▸ **出典**

····················

2008年05月27日

# 199 Esquerre [兵庫・西宮]



 「パン屋が始めたバーガーカフェがある」と去年、雨の名神高速を走りながら、AMBの岩波さんから聞かされて以来、コノ店にはひとかたならぬ興味があったのである。一体どんなバンズで合わせてくるのかと――。

●六甲山の向こう

 西宮(にしのみや)と聞いたら、私は阪急沿線をまず思い浮かべるのだが、その認識は甘過ぎた。神戸市もそうだが、この西宮市もタテ(南北)に異様に長いのである。浜風そよぐ甲子園球場から、山を分け入って中国自動車道のさらに向こうまで、全てが西宮市である。最初地図で所在地を確かめたとき、どうやったら行けるのかと途方に暮れたものだ。神戸の人からしても六甲山を越えるということは、とんでもない外国へ行くことであるらしい。


 神戸鉄道三田(さんだ)線の岡場駅が無理矢理言えば、最寄り。山口町というそれこそ山間を切り拓いて造った住宅地に、ベーカリー"エスケール"が誕生したのは今から15年前のこと。

 聞いた話をウンと縮めて書くと、三澤社長は大学を出てからパン作りの道を目指したのである。今でこそ「手に職を」と叫ばれて久しい御時世だが、「なりたい職業」1位が証券マンだった当時とすれば、大学を出てまで職人になるなど、まさに無謀の極みだった。

····················

▸ **目的 A**
出典のうち、「神戸鉄道三田(さんだ)線の岡」から始まり「ど、まさに無謀の極みだった。」まで続く部分を、一字も変えずに書き写してください。
▸ **目的 B**
出典によると、山口町にベーカリー"エスケール"が誕生したのは今から何年前か。

····················

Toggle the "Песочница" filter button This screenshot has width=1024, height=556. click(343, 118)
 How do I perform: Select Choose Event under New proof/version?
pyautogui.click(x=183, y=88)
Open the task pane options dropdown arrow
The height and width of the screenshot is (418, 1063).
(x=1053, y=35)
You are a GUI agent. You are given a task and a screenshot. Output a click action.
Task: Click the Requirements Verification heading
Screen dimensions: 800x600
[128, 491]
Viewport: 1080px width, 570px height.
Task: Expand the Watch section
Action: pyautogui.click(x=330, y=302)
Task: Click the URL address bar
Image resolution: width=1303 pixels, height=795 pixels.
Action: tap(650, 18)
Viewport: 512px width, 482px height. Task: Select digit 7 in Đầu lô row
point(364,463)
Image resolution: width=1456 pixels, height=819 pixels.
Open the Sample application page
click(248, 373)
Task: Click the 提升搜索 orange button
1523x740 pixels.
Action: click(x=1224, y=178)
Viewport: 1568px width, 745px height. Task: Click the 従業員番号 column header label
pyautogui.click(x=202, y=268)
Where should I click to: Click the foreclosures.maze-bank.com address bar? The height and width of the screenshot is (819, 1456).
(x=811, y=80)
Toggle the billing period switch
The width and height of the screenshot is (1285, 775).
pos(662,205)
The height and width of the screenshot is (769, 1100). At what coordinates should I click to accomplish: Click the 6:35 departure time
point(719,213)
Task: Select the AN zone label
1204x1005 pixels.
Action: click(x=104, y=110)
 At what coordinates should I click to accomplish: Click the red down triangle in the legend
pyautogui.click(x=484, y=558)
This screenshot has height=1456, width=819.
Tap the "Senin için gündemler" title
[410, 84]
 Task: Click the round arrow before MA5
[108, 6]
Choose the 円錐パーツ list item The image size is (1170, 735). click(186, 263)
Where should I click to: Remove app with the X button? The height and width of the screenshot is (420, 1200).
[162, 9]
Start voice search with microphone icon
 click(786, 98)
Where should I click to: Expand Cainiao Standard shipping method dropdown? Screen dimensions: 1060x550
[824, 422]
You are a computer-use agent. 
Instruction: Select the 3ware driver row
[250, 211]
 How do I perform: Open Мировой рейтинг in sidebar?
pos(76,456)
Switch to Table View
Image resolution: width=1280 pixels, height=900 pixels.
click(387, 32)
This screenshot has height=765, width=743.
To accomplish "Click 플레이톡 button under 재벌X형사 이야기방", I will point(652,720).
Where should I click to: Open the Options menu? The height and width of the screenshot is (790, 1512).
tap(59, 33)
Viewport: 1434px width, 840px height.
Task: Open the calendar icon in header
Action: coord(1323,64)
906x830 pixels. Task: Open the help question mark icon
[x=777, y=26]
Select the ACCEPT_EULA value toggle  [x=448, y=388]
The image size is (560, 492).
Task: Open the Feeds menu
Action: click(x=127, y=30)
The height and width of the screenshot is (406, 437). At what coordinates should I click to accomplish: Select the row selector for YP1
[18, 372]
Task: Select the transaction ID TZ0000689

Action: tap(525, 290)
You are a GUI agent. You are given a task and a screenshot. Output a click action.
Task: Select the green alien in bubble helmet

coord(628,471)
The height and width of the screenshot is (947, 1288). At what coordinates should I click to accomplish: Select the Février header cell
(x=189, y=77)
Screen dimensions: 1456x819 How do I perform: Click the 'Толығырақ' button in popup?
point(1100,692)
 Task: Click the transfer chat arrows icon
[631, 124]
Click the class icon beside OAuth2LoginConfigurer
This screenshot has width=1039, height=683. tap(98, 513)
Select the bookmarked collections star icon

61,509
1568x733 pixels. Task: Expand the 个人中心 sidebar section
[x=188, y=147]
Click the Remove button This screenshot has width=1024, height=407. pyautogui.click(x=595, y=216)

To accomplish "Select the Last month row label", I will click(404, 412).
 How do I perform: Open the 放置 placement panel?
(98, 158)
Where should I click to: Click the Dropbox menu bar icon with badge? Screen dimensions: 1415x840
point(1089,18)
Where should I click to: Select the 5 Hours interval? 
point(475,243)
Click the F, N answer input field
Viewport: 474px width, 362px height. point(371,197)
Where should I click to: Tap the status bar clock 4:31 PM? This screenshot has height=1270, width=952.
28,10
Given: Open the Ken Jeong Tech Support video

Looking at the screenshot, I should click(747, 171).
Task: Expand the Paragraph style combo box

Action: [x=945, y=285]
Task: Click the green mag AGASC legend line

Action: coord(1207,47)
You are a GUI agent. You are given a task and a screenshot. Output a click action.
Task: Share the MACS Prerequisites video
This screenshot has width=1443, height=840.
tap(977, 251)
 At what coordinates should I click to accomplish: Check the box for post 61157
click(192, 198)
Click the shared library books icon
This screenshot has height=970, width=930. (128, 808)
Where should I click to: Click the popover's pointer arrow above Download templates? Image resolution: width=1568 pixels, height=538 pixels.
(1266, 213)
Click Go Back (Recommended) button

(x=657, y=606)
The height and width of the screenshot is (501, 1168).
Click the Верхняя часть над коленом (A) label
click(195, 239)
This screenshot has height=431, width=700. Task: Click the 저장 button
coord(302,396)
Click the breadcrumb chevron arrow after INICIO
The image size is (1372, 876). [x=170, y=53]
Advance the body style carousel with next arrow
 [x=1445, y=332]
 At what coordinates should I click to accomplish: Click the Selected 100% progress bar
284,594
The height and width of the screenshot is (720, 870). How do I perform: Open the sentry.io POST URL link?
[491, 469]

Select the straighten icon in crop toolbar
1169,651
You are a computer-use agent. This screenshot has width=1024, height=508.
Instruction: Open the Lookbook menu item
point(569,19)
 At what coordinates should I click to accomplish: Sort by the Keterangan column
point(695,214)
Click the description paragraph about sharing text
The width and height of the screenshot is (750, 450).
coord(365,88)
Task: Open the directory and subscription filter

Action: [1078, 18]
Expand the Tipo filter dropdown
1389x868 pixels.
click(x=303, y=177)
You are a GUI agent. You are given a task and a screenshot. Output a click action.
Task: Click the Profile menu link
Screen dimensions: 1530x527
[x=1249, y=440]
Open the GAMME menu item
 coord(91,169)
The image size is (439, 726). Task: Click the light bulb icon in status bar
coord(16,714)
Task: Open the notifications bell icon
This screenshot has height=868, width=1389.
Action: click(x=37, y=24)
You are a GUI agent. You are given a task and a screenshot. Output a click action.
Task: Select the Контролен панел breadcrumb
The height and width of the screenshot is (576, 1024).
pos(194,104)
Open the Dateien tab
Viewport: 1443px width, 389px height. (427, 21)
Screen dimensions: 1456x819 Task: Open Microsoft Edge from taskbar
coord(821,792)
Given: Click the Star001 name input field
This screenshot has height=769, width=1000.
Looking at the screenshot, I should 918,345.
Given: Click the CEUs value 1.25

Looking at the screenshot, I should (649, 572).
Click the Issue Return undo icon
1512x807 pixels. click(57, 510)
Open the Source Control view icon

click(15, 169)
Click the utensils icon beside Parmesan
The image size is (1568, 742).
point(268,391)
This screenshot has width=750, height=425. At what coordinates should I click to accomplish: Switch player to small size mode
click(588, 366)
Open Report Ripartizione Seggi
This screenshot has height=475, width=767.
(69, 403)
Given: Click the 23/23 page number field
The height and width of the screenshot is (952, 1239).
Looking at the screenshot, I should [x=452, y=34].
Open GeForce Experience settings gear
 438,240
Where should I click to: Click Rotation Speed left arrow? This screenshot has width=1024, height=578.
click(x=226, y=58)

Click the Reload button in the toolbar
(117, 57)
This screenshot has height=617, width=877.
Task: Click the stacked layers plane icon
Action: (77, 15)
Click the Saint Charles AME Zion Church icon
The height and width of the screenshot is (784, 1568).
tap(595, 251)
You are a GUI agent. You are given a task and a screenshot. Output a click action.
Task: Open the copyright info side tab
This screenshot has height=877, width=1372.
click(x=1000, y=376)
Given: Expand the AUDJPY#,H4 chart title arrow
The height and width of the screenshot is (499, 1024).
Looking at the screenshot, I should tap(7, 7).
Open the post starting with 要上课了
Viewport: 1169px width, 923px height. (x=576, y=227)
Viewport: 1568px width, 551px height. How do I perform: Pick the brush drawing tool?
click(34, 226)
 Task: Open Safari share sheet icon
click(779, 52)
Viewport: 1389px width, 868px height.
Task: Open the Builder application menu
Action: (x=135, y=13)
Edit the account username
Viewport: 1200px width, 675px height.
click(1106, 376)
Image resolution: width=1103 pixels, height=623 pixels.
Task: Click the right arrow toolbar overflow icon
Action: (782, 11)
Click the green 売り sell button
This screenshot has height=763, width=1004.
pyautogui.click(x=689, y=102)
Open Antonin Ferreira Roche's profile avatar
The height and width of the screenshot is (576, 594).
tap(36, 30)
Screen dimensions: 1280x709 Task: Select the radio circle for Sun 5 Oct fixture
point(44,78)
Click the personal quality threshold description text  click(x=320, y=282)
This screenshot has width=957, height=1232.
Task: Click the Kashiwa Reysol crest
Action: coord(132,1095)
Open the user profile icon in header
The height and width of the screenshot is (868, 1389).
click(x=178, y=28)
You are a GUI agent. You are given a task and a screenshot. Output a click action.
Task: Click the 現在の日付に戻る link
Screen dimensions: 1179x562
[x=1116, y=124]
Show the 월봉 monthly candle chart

····················

▸ **解答全文 A**
神戸鉄道三田(さんだ)線の岡場駅が無理矢理言えば、最寄り。山口町というそれこそ山間を切り拓いて造った住宅地に、ベーカリー"エスケール"が誕生したのは今から15年前のこと。

 聞いた話をウンと縮めて書くと、三澤社長は大学を出てからパン作りの道を目指したのである。今でこそ「手に職を」と叫ばれて久しい御時世だが、「なりたい職業」1位が証券マンだった当時とすれば、大学を出てまで職人になるなど、まさに無謀の極みだった。

▸ **解答全文 B**
15年前。